Gegen das Prinzip Schablone
Barbara Koehns gegenstrebige Ermittlungen zum Mitglied des 20.-Juli-Widerstandkreises Carl-Heinrich von Stülpnagel
Oliver Busch

Einer ganzen Generation bundesdeutscher Zeithistoriker diente der General Carl-Heinrich von Stülpnagel (1886-1944) als Zielscheibe - wenn es nämlich darum ging, den militärischen Widerstand gegen das NS-Regime moralisch zu diskreditieren. Seit nunmehr dreißig Jahren, seit Erscheinen von Christian Streits Heidelberger Dissertation über das Schicksal sowjetischer Kriegsgefangener im Gewahrsam der Wehrmacht ("Keine Kameraden", 1978), bemühen sich geschichtspolitisch ambitionierte Ankläger der Hitler-Opposition im grauen Rock, bis hinab zu dem unvermeidlichen Guido Knopp, mit immer denselben Zitatfetzen aus Stülpnagel-Befehlen vom Sommer 1941 darum, die "tiefe Verstrickung" der Fronde vom "20. Juli" in die "NS-Vernichtungspolitik" nachzuweisen, die aus weltanschaulicher, nämlich "antisemitischer", "antirassistischer" Übereinstimmung wie mindestens temporärer (großmacht-)politischer Interessensidentität herrühre.

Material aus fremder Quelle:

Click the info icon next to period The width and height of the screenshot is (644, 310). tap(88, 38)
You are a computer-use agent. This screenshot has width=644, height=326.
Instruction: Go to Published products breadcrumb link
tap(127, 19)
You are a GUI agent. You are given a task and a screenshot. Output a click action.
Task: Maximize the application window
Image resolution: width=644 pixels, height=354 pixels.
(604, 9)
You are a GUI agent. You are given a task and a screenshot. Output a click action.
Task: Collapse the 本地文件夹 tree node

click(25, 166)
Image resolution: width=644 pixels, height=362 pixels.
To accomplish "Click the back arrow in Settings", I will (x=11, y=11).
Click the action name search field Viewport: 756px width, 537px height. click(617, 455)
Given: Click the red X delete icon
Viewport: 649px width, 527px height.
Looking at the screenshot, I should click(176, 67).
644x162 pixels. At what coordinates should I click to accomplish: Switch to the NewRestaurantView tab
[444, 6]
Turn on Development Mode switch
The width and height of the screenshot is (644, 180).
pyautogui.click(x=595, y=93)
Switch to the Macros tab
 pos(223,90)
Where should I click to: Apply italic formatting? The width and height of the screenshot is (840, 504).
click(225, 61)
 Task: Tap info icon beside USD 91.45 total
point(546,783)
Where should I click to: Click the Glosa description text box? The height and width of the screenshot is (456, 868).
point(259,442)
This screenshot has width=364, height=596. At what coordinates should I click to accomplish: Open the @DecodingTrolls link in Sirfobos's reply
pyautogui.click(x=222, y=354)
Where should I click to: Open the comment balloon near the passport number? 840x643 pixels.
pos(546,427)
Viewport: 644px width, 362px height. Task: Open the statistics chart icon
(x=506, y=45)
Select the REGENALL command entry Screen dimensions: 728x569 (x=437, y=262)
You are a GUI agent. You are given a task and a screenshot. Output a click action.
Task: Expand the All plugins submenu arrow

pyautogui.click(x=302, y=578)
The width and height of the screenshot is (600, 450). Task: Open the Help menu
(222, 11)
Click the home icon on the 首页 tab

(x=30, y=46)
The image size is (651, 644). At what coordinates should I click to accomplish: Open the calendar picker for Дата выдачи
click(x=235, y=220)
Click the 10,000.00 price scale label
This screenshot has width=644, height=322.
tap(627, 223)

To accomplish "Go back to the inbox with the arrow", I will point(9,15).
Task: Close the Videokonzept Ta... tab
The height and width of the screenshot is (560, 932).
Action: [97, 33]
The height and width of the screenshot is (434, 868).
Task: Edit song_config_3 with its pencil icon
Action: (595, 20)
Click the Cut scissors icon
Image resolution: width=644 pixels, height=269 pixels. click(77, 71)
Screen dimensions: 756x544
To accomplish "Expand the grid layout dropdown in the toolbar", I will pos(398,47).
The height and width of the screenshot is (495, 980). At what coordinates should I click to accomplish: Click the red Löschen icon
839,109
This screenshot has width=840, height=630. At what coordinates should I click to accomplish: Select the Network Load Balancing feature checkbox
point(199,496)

Auf Stülpnagel hatte man sich also schon lange eingeschossen, bevor das Standgericht der Christian Gerlach & Genossen zur Aburteilung des Kreises um Henning von Tresckow in der Heeresgruppe Mitte zusammentrat.

Daß die Causa Stülpnagel hingegen zur Wiederaufnahme kommen würde, war bei der Evidenz der eingeschliffenen, vermeintlich gut dokumentierten "Belastung" kaum mehr zu erwarten. Die Initiative ging dafür denn auch wieder einmal von außen aus. In doppeltem Sinne: von einer deutschen Professorin, die in Paris lebt, und von einer nicht zur zeithistorischen Zunft rechnenden, inzwischen emeritierten Romanistin. Barbara Koehn, die sich 2007 bereits an einer Gesamtdarstellung des "Widerstands" zwischen 1933 und 1945 versucht hat (JF 46/07), nennt ihre quellenkritische Stülpnagel-Studie folglich im Untertitel sans phrase "Eine Verteidigung".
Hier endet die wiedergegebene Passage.